I've got a crystal (7.155 mhz) that I need to use at half frequency. I
decided to pump it into a flip flop, but I'm having an awful time using
2n3904 transistors. The triggering seems to be a very challenging design
issue.

Anybody have any thoughts, (or other ideas for halving frequency)?



Barrie Hiern March 11th 05 06:33 PM

Do you have a trigger before the flip-flop???

"Peter Barbella" wrote in message
news:_VkYd.142$qN3.78@trndny01...
Hello Gang,

I've got a crystal (7.155 mhz) that I need to use at half frequency. I
decided to pump it into a flip flop, but I'm having an awful time using
2n3904 transistors. The triggering seems to be a very challenging design
issue.

Anybody have any thoughts, (or other ideas for halving frequency)?





[email protected] March 11th 05 07:22 PM

On Fri, 11 Mar 2005 17:52:58 GMT, "Peter Barbella"
wrote:

Hello Gang,

I've got a crystal (7.155 mhz) that I need to use at half frequency. I
decided to pump it into a flip flop, but I'm having an awful time using
2n3904 transistors. The triggering seems to be a very challenging design
issue.

Anybody have any thoughts, (or other ideas for halving frequency)?


Lack of info. What kind of OSC? What kind of FF? Is there an
amp/buffer between the OSC and FF?

Generally this is usually a non problem as at 7mhz most flops are easy
to drive. Typical line up I use for this is a 2n3904 osc (any type),
a capactor coupled 2n3904 common emitter amp with a 1k collector load
and about 100 to 300K resistor between the collector and base to bias
it and couple that into the clock input of a 74LS74/74HC74 wired as
/2 or other config as needed. I also try to bias the flops clock
input to about half the VCC for better results. I've never had this
fail and it works fine to about 30-50mhz depending on FF used.


Allison
KB1GMX

Peter Barbella March 11th 05 07:40 PM

Yes, there is a trigger. Here is the schematic.
http://mysite.verizon.net/nonobar/circuit.jpg

There's actually a capacitor coupling the trigger pulse into the diodes (I
forgot to show it).

The two bias resistors going to -15 are critical as are the commutating
capacitors (not shown) across the 3.3k resistors.

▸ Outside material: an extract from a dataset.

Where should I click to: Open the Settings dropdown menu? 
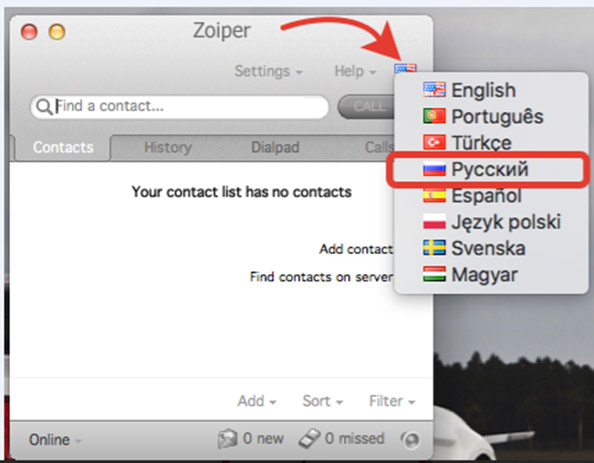[268, 71]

It wants to work, but in a very unstable manner. I think I simply may be
taxing the rise times of the 3904s.

Pete


"Barrie Hiern" wrote in message
news:owlYd.52687$xt.52461@fed1read07...
Do you have a trigger before the flip-flop???

"Peter Barbella" wrote in message
news:_VkYd.142$qN3.78@trndny01...
Hello Gang,

I've got a crystal (7.155 mhz) that I need to use at half frequency. I
decided to pump it into a flip flop, but I'm having an awful time using
2n3904 transistors. The triggering seems to be a very challenging design
issue.

Anybody have any thoughts, (or other ideas for halving frequency)?

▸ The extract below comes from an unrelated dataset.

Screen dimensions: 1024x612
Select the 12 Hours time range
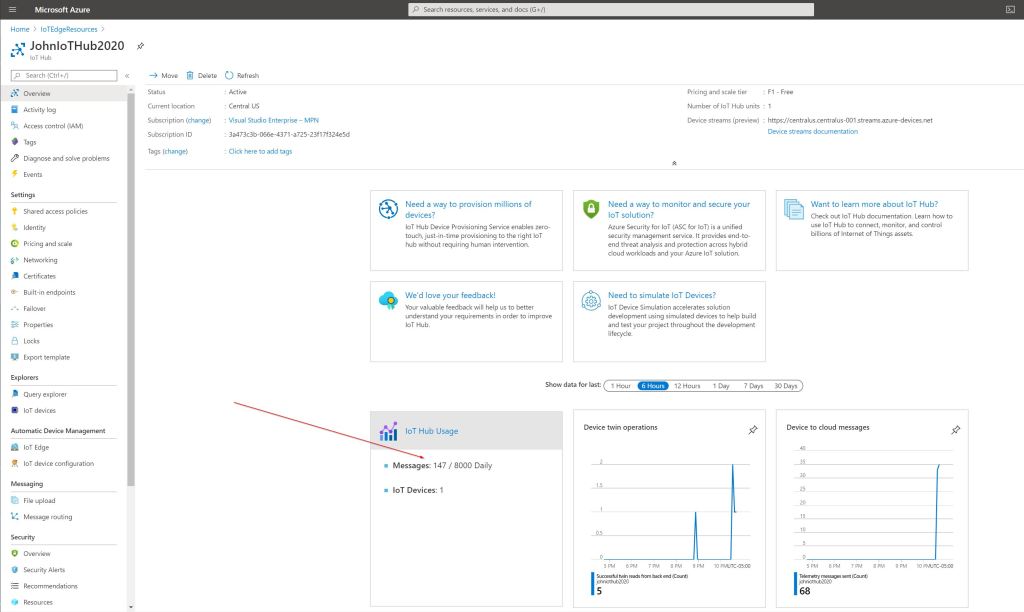click(687, 385)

Tim Shoppa March 11th 05 08:00 PM

pump it into a flip flop, but I'm having an awful time using
2n3904 transistors. The triggering seems to be a very
challenging design issue.


You built the divider out of discrete transistors and steering diodes?
Running this sort of divider at 7 MHz will be marginal... some "speedup
caps" in parallel with the base drive resistors may help.

or other ideas for halving frequency?


74HC74.

Tim.


[email protected] March 12th 05 09:10 PM

From: "Peter Barbella" on Fri, Mar 11 2005 7:40 pm

Yes, there is a trigger. Here is the schematic.
http://mysite.verizon.net/nonobar/circuit.jpg

There's actually a capacitor coupling the trigger pulse into the

diodes (I
forgot to show it).

The two bias resistors going to -15 are critical as are the

commutating
capacitors (not shown) across the 3.3k resistors.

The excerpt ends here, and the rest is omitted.